ツートンカラーの花 匂いはくさいが食用「クサギ」 日本自然保護協会自然観察指導員金子昇(富岡西在住)
クサギは山林の縁や道路脇で見られる落葉低木で、非常に生活力が強く、石垣のような過酷な環境でも、種子から芽生えて成長します。若い茎や葉からは不快な匂いを出すので、この名があります。臭いながらもこの若芽は山菜の一つとして食用にしています。
花は5枚の赤い萼片(がくへん)と白色の花弁からなり、とてもきれいな白と赤のツートンカラーです。しかも茎葉と違い、花からはユリに似た甘い香りを出し、虫たちを誘っています。また花筒は2〜3cmと長いため、大半の昆虫は蜜の所まで口が伸びず、もっぱらアゲハチョウの仲間(クロアゲハが多い)がその蜜を独占しています。花は雄蕊(おしべ)が先に熟し、その後雌蕊(めしべ)が成熟し、他家の花粉を受けるようにしています。
夏空に咲くクサギの花は、濃緑色の葉、白と赤のツートンカラーの花、訪れるクロアゲハの黒色、そして夏の真っ青な空という強烈な組み合わせが大変印象的に見られます。
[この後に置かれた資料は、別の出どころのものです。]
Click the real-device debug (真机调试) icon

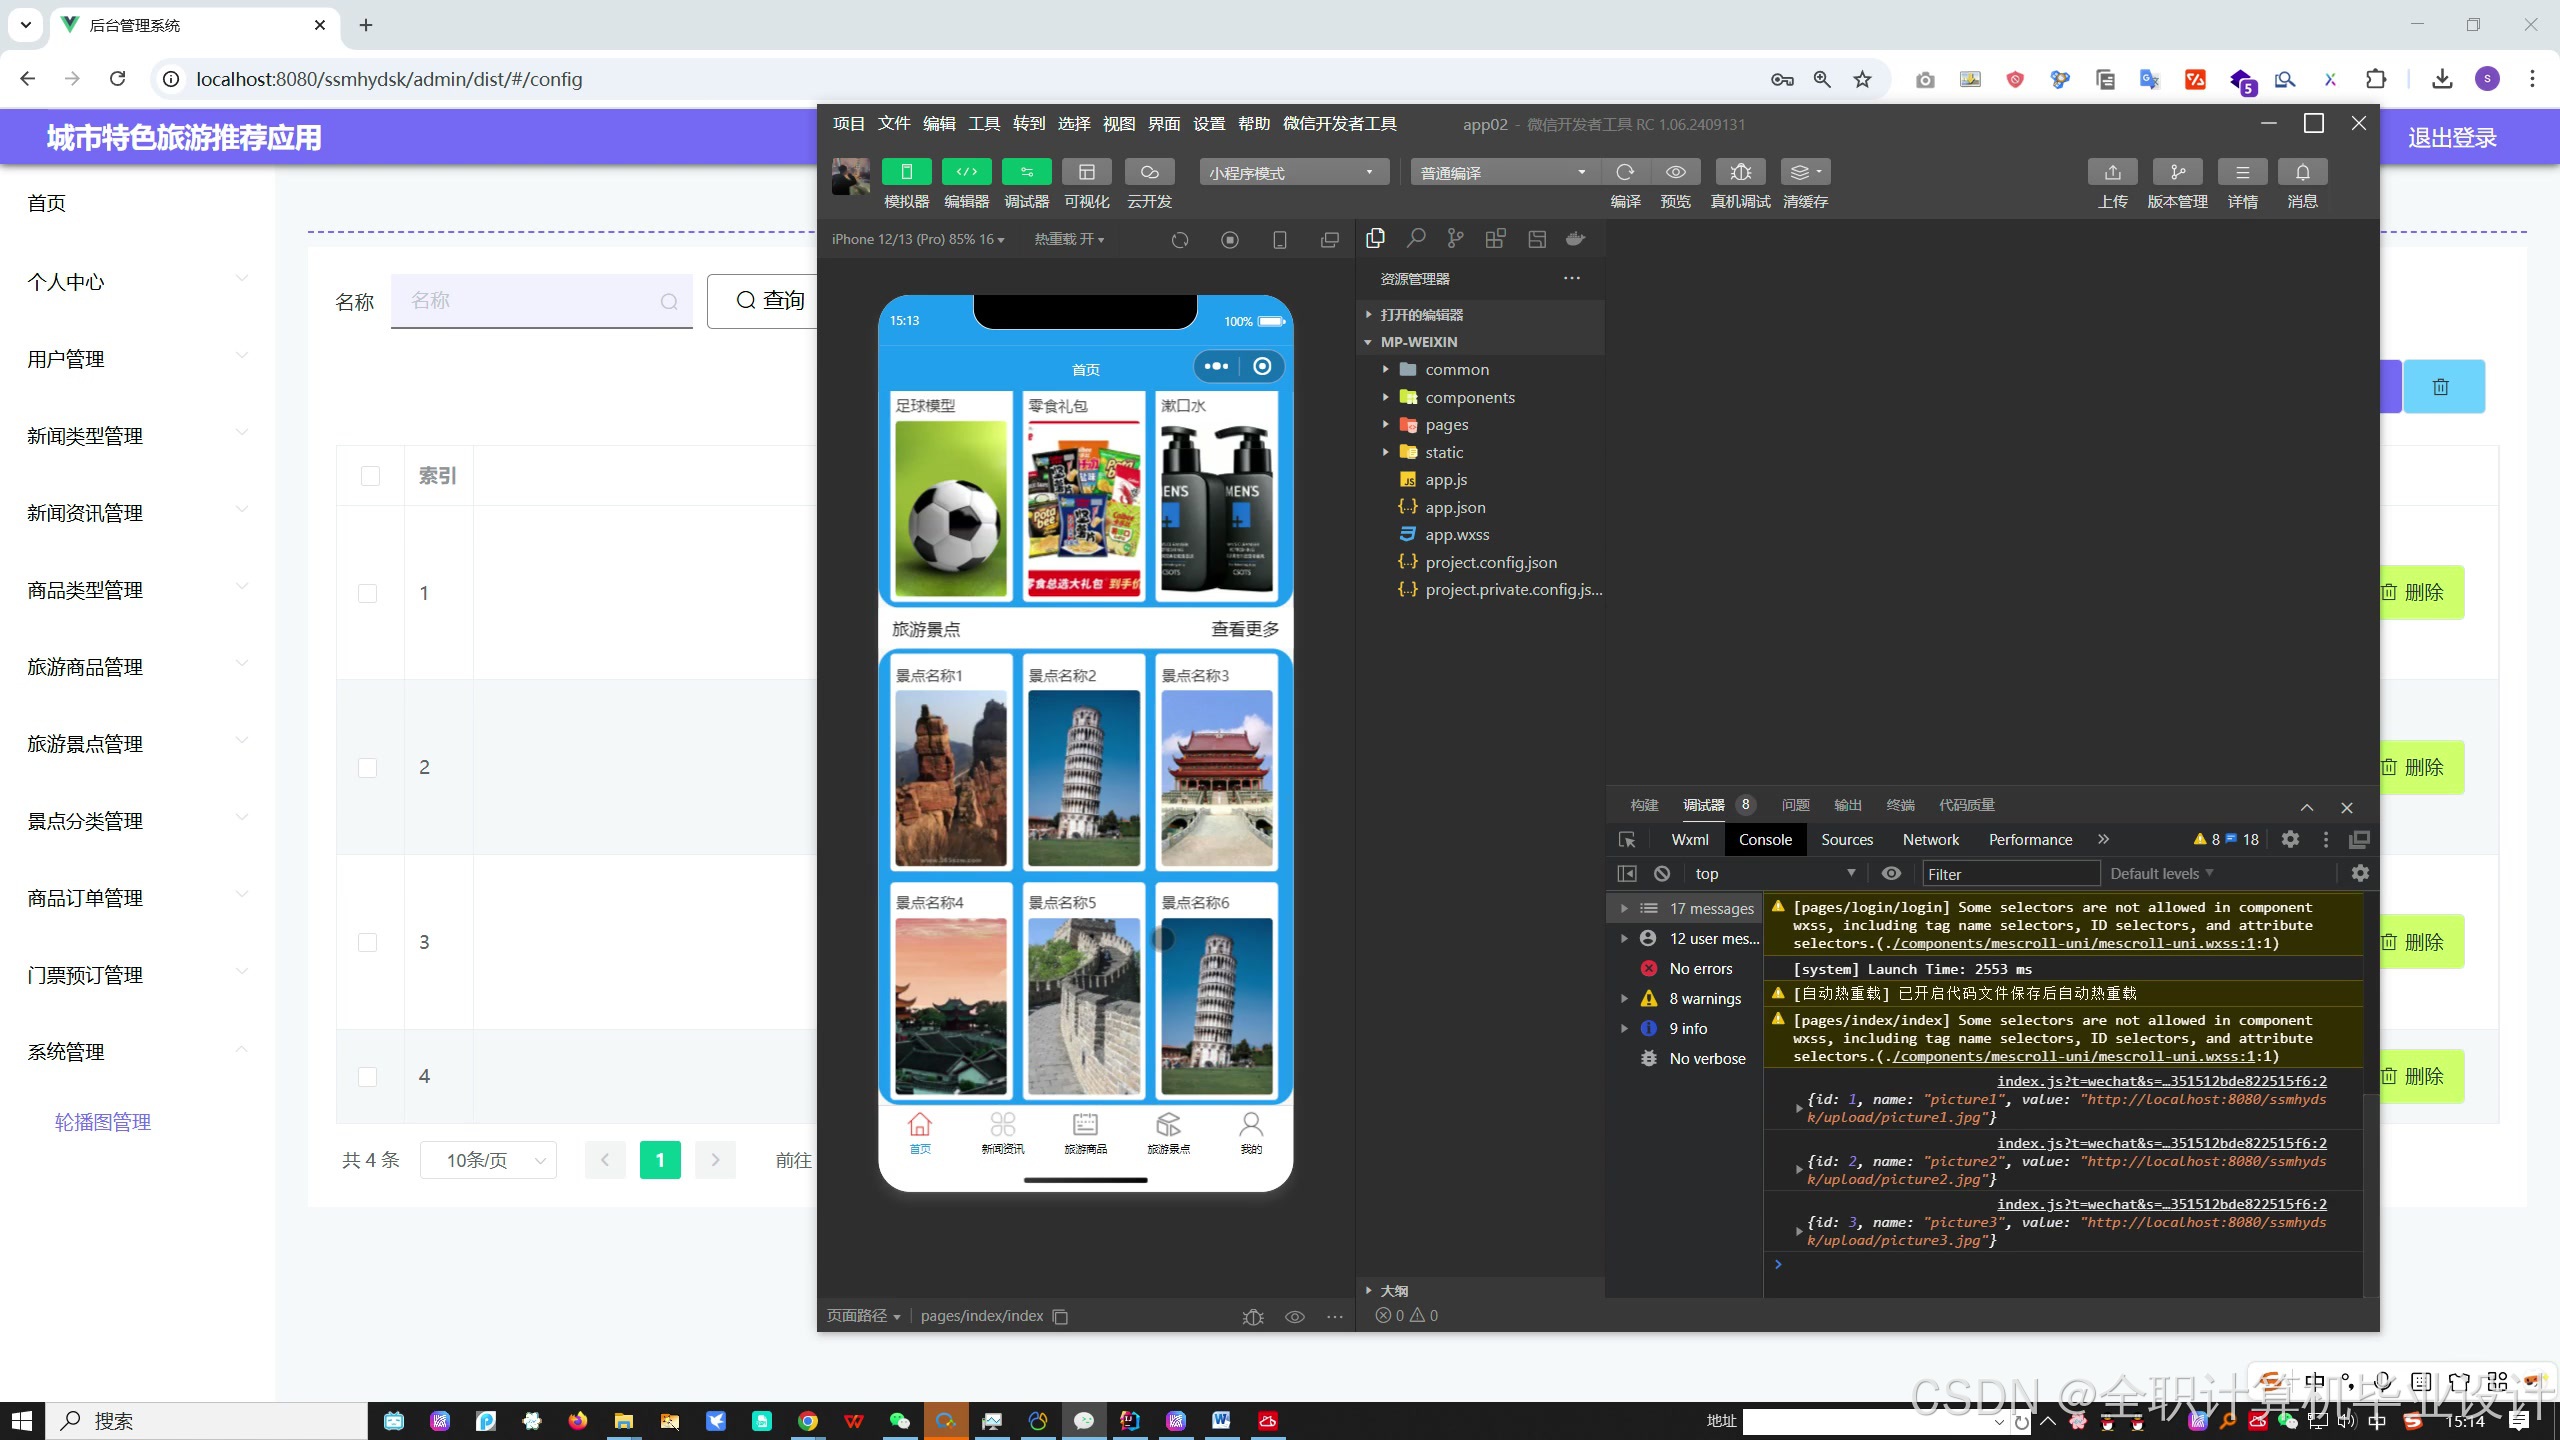click(1740, 172)
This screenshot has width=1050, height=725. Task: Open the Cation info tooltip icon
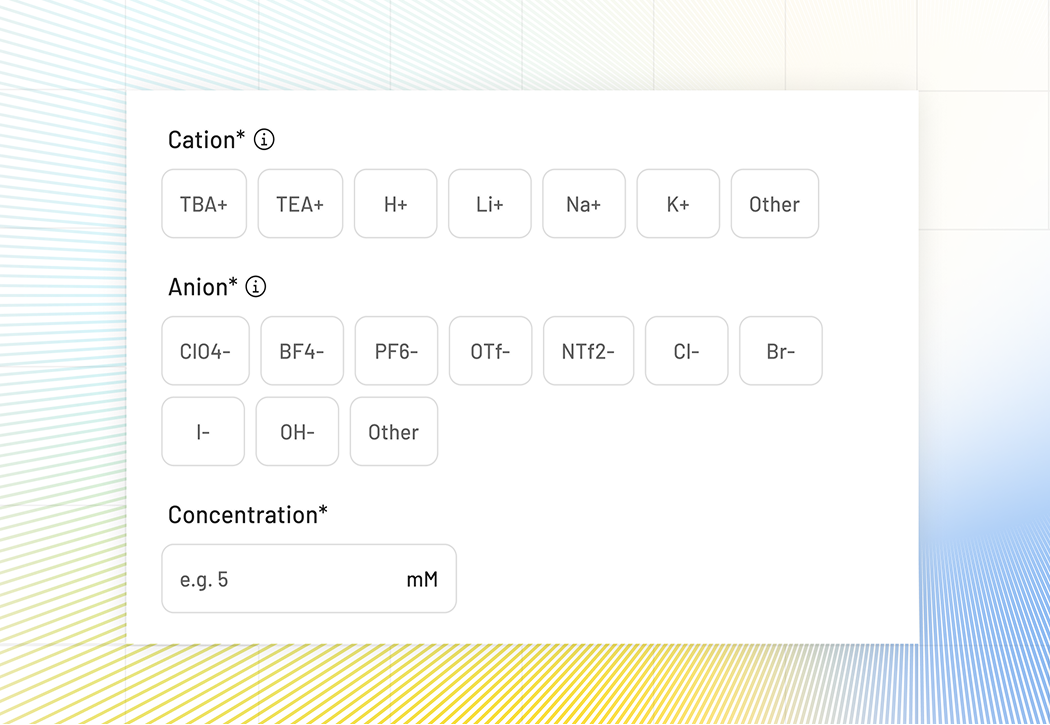(263, 141)
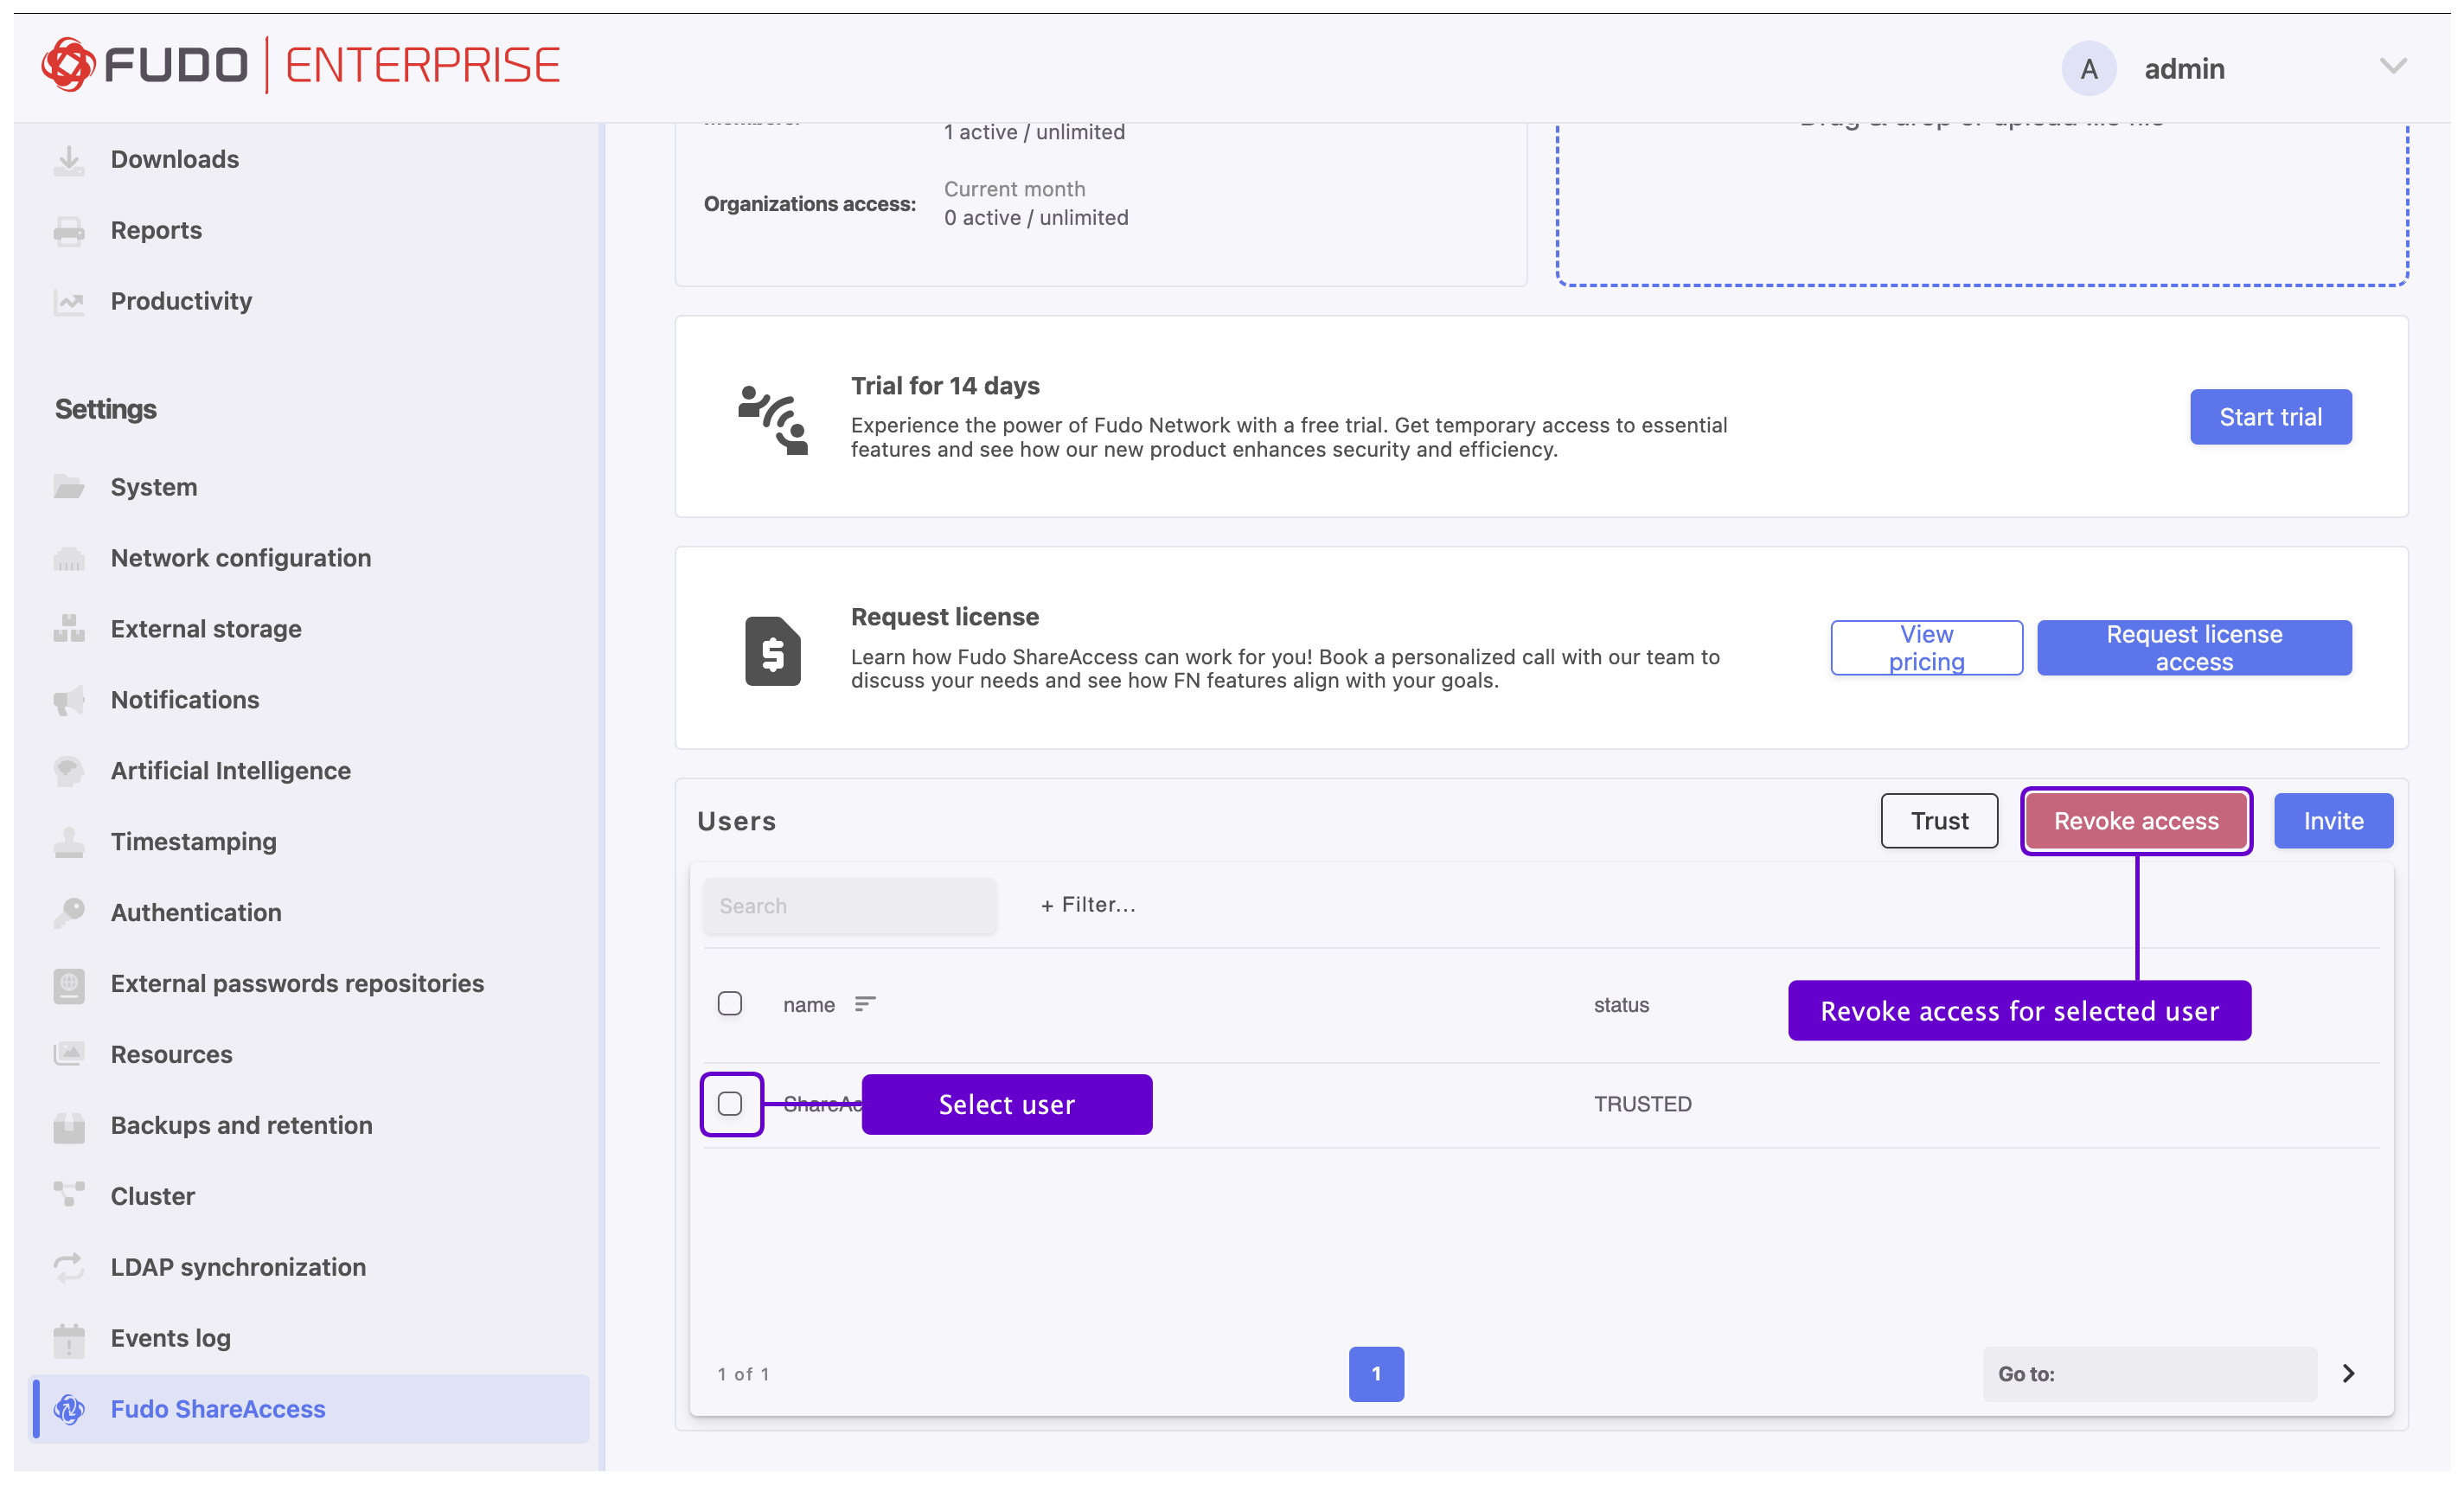
Task: Click the View pricing link button
Action: [1926, 648]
秋には、青藍色の丸く光沢のある果実をつけ、赤紫色の萼片と共に、これまたよく目立つ存在で、鳥にすぐ食べられます。このように鳥に目立つような2色の色合いを持つことを「二色効果」といいます。この熟した果実を薬品で処理し、布を染めるときれいな緑色になります。伊豆地方では、丸い実と5枚の萼片の様子から、頭と衣に見立てて、「ボウズグサ」と呼んでいるようです。